Aster got a message from a reaper servant a few hours after we got home, and his face turned white.

"What happened?" I ask, looking down at his reflection in my scythe. He grabs his own without a word. "Where are you going?"

"You're coming too, Nicco," he says.

"W-What did I do?" I think I have already been reprimanded enough for the Gabriel incident. What else had I done?

He looks round at me, and his face looks oddly serious. I bite my lip, tears springing to my eyes. "Is Levy at the palace?"

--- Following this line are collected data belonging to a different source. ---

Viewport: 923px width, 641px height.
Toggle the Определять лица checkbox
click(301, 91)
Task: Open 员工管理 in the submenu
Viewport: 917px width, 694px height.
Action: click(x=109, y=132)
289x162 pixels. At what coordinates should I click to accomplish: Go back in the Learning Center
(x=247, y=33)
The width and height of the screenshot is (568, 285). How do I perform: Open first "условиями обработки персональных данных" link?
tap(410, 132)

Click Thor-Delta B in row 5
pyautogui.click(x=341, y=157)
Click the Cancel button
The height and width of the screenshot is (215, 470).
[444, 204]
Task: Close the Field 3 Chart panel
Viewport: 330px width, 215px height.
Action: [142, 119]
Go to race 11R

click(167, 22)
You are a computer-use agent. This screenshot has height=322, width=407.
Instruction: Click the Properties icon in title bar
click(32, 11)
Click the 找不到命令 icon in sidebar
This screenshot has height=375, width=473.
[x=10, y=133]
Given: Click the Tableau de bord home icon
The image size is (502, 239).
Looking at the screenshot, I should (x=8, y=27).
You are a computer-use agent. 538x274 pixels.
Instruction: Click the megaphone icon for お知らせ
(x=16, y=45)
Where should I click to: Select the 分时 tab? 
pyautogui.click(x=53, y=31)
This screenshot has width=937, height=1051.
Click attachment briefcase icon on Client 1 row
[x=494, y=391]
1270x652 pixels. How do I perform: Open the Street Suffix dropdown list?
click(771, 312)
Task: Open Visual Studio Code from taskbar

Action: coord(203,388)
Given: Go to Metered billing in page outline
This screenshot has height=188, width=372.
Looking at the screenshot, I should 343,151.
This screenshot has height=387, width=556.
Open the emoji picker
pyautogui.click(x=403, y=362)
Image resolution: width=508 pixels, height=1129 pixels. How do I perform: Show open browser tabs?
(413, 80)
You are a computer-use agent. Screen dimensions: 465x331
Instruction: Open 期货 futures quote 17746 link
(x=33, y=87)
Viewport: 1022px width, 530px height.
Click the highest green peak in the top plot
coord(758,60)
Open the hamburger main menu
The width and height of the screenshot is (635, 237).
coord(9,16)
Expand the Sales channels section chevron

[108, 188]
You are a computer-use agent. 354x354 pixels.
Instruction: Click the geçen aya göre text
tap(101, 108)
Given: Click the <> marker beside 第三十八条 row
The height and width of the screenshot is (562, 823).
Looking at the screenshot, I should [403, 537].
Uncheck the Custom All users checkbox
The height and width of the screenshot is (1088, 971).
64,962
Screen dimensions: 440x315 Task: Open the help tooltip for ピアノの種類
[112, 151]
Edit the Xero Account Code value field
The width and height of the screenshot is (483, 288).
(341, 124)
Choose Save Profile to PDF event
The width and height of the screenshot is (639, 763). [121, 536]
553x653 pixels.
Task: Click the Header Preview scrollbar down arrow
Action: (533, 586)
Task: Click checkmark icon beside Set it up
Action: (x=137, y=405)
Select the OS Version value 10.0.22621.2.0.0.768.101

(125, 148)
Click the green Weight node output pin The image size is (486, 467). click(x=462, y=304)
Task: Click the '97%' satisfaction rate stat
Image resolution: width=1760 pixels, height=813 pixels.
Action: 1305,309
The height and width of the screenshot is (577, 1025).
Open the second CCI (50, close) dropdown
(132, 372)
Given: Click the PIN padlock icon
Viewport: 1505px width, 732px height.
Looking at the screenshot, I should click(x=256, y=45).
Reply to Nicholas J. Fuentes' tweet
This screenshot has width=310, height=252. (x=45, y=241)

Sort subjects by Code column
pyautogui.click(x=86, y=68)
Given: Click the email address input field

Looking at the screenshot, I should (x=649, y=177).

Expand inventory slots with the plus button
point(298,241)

"Yes," says Aster. "They're all there."

I don't understand, but he grabs my wrist and before I know it, we're whisked away. We never use teleportation in the Underworld, because it's so draining.

That's when I realise that something is wrong.

We thump onto a carpeted floor. my brain is woozy. I look up and am blinded by lights. I see Levy first. Then Blake. Aster. Arielle. Kei. Kyle.

And Death.

And I know what is happening, and I need to stop it.

"No! I- I thought you two made a potion!" I say to Levy. "What-"

"It's not working," says Blake. Her face is pale and pinched, and her eyes as dark as black holes. She looks more like the reaper she looked like two years ago than the softer version that had replaced it after Willow's death.

"Is he dead?" I whisper.

"No. But his- his state is critical," says Death jerkily. I didn't know he could stutter. I didn't know that anything could break him.

I guess Gabriel is an exception.

I understand, fully this time. We're here to say goodbye. "No," I say. My voice is too large in this big room. Levy is staring at me. "No, he'll get better." I look round. There's a sort of machine to the side of Gabriel's bed, but I can tell it's magical. It practically hums with it. A vial of green blood is clasped in metal, and a long tube attached to a band is taking Gabriel's pulse. A red line is zigzagging across a screen. I have a feeling the line should be green.

"He's not dead," I say, looking at Gabriel. He's pale, and seems younger than ever; still as a corpse, his eyes closed as if in slumber. His wings make him look like an angel. His complexion is waxen, like he is dead already.

No one says the word.

Yet.

"There's time," I say. "He could stabilise, he-"

"Shut up," hisses Death. I shut up. For a moment.

"He's right," says Blake after a while. "If it stabilises, Gabriel will be okay. If it doesn't-" she looks down.

"What are we waiting for?"

"Him to wake up, or die," says Kei coldly. Blake lets out a choked noise that I didn't think she was capable of.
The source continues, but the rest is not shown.